**AIM**.
Rewrite all the items below as one numbered list, one line per entry, and leave out the blank lines.

**MATERIAL PROVIDED**.
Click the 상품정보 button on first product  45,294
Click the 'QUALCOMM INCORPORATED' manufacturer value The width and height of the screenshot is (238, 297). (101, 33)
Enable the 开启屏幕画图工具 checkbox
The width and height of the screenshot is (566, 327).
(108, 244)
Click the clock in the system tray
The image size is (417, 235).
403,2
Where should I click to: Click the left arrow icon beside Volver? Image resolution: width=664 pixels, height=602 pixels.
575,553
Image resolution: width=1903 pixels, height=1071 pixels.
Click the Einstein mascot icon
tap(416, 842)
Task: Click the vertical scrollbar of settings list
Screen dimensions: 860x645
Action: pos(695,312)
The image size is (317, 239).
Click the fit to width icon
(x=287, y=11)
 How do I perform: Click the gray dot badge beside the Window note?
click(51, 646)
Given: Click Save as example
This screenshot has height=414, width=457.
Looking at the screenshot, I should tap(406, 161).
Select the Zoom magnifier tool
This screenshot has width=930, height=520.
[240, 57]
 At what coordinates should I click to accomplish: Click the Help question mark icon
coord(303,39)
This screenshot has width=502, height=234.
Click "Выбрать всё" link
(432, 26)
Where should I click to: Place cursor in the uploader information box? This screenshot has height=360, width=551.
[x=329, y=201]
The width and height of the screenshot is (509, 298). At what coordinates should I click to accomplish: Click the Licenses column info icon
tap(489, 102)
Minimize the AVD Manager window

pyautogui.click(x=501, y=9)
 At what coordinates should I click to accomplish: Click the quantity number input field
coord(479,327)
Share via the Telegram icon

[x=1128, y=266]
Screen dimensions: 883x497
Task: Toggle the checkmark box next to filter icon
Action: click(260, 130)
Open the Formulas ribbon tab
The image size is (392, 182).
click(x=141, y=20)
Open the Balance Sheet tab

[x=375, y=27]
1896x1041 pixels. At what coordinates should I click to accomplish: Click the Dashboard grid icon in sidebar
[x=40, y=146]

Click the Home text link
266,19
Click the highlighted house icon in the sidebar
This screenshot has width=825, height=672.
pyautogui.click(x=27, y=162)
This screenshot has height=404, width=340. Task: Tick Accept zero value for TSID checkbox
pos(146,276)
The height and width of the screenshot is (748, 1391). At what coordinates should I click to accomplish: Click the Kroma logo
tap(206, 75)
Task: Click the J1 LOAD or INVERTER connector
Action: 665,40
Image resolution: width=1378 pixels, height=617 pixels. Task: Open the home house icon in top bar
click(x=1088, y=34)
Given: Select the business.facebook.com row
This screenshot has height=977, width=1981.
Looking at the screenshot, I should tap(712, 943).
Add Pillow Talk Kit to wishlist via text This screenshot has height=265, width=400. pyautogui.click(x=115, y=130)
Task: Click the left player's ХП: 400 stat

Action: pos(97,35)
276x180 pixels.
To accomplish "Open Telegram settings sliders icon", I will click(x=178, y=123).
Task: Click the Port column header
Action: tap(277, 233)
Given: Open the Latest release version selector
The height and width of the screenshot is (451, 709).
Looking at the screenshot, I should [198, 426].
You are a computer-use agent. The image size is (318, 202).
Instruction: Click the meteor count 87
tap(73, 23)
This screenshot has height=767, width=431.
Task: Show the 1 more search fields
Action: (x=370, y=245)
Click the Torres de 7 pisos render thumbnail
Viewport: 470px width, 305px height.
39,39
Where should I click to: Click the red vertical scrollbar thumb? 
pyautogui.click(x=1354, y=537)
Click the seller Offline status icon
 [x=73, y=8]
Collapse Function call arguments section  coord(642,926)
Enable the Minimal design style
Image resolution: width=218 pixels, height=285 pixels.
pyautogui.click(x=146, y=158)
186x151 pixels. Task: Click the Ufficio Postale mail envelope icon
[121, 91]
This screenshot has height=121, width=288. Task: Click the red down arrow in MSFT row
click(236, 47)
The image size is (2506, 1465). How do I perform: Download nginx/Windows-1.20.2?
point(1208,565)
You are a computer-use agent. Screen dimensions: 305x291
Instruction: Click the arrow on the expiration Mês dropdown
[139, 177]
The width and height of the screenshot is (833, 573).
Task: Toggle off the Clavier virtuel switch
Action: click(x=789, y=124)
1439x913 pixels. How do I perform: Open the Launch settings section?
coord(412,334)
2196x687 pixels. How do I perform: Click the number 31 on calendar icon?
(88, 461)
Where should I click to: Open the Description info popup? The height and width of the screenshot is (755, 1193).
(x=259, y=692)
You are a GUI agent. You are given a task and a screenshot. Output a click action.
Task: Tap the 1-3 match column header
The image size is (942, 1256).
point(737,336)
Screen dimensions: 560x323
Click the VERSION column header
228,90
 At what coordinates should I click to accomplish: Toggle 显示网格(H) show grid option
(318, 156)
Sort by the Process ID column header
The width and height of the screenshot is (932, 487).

**SOLUTION FOR THIS TASK**.
1. Click the 상품정보 button on first product  45,294
2. Click the 'QUALCOMM INCORPORATED' manufacturer value The width and height of the screenshot is (238, 297). (101, 33)
3. Enable the 开启屏幕画图工具 checkbox
4. The width and height of the screenshot is (566, 327).
5. (108, 244)
6. Click the clock in the system tray
7. The image size is (417, 235).
8. 403,2
9. Where should I click to: Click the left arrow icon beside Volver? Image resolution: width=664 pixels, height=602 pixels.
10. 575,553
11. Image resolution: width=1903 pixels, height=1071 pixels.
12. Click the Einstein mascot icon
13. tap(416, 842)
14. Task: Click the vertical scrollbar of settings list
15. Screen dimensions: 860x645
16. Action: pos(695,312)
17. The image size is (317, 239).
18. Click the fit to width icon
19. (x=287, y=11)
20.  How do I perform: Click the gray dot badge beside the Window note?
21. click(51, 646)
22. Given: Click Save as example
23. This screenshot has height=414, width=457.
24. Looking at the screenshot, I should tap(406, 161).
25. Select the Zoom magnifier tool
26. This screenshot has width=930, height=520.
27. [240, 57]
28.  At what coordinates should I click to accomplish: Click the Help question mark icon
29. coord(303,39)
30. This screenshot has width=502, height=234.
31. Click "Выбрать всё" link
32. (432, 26)
33. Where should I click to: Place cursor in the uploader information box? This screenshot has height=360, width=551.
34. [x=329, y=201]
35. The width and height of the screenshot is (509, 298). At what coordinates should I click to accomplish: Click the Licenses column info icon
36. tap(489, 102)
37. Minimize the AVD Manager window
38. pyautogui.click(x=501, y=9)
39.  At what coordinates should I click to accomplish: Click the quantity number input field
40. coord(479,327)
41. Share via the Telegram icon
42. [x=1128, y=266]
43. Screen dimensions: 883x497
44. Task: Toggle the checkmark box next to filter icon
45. Action: click(260, 130)
46. Open the Formulas ribbon tab
47. The image size is (392, 182).
48. click(x=141, y=20)
49. Open the Balance Sheet tab
50. [x=375, y=27]
51. 1896x1041 pixels. At what coordinates should I click to accomplish: Click the Dashboard grid icon in sidebar
52. [x=40, y=146]
53. Click the Home text link
54. 266,19
55. Click the highlighted house icon in the sidebar
56. This screenshot has width=825, height=672.
57. pyautogui.click(x=27, y=162)
58. This screenshot has height=404, width=340. Task: Tick Accept zero value for TSID checkbox
59. pos(146,276)
60. The height and width of the screenshot is (748, 1391). At what coordinates should I click to accomplish: Click the Kroma logo
61. tap(206, 75)
62. Task: Click the J1 LOAD or INVERTER connector
63. Action: 665,40
64. Image resolution: width=1378 pixels, height=617 pixels. Task: Open the home house icon in top bar
65. click(x=1088, y=34)
66. Given: Select the business.facebook.com row
67. This screenshot has height=977, width=1981.
68. Looking at the screenshot, I should tap(712, 943).
69. Add Pillow Talk Kit to wishlist via text This screenshot has height=265, width=400. pyautogui.click(x=115, y=130)
70. Task: Click the left player's ХП: 400 stat
71. Action: pos(97,35)
72. 276x180 pixels.
73. To accomplish "Open Telegram settings sliders icon", I will click(x=178, y=123).
74. Task: Click the Port column header
75. Action: tap(277, 233)
76. Given: Open the Latest release version selector
77. The height and width of the screenshot is (451, 709).
78. Looking at the screenshot, I should [198, 426].
79. You are a computer-use agent. The image size is (318, 202).
80. Instruction: Click the meteor count 87
81. tap(73, 23)
82. This screenshot has height=767, width=431.
83. Task: Show the 1 more search fields
84. Action: (x=370, y=245)
85. Click the Torres de 7 pisos render thumbnail
86. Viewport: 470px width, 305px height.
87. 39,39
88. Where should I click to: Click the red vertical scrollbar thumb? 
89. pyautogui.click(x=1354, y=537)
90. Click the seller Offline status icon
91.  [x=73, y=8]
92. Collapse Function call arguments section  coord(642,926)
93. Enable the Minimal design style
94. Image resolution: width=218 pixels, height=285 pixels.
95. pyautogui.click(x=146, y=158)
96. 186x151 pixels. Task: Click the Ufficio Postale mail envelope icon
97. [121, 91]
98. This screenshot has height=121, width=288. Task: Click the red down arrow in MSFT row
99. click(236, 47)
100. The image size is (2506, 1465). How do I perform: Download nginx/Windows-1.20.2?
101. point(1208,565)
102. You are a computer-use agent. Screen dimensions: 305x291
103. Instruction: Click the arrow on the expiration Mês dropdown
104. [139, 177]
105. The width and height of the screenshot is (833, 573).
106. Task: Toggle off the Clavier virtuel switch
107. Action: click(x=789, y=124)
108. 1439x913 pixels. How do I perform: Open the Launch settings section?
109. coord(412,334)
110. 2196x687 pixels. How do I perform: Click the number 31 on calendar icon?
111. (88, 461)
112. Where should I click to: Open the Description info popup? The height and width of the screenshot is (755, 1193).
113. (x=259, y=692)
114. You are a GUI agent. You are given a task and a screenshot. Output a click action.
115. Task: Tap the 1-3 match column header
116. The image size is (942, 1256).
117. point(737,336)
118. Screen dimensions: 560x323
119. Click the VERSION column header
120. 228,90
121.  At what coordinates should I click to accomplish: Toggle 显示网格(H) show grid option
122. (318, 156)
123. Sort by the Process ID column header
124. The width and height of the screenshot is (932, 487).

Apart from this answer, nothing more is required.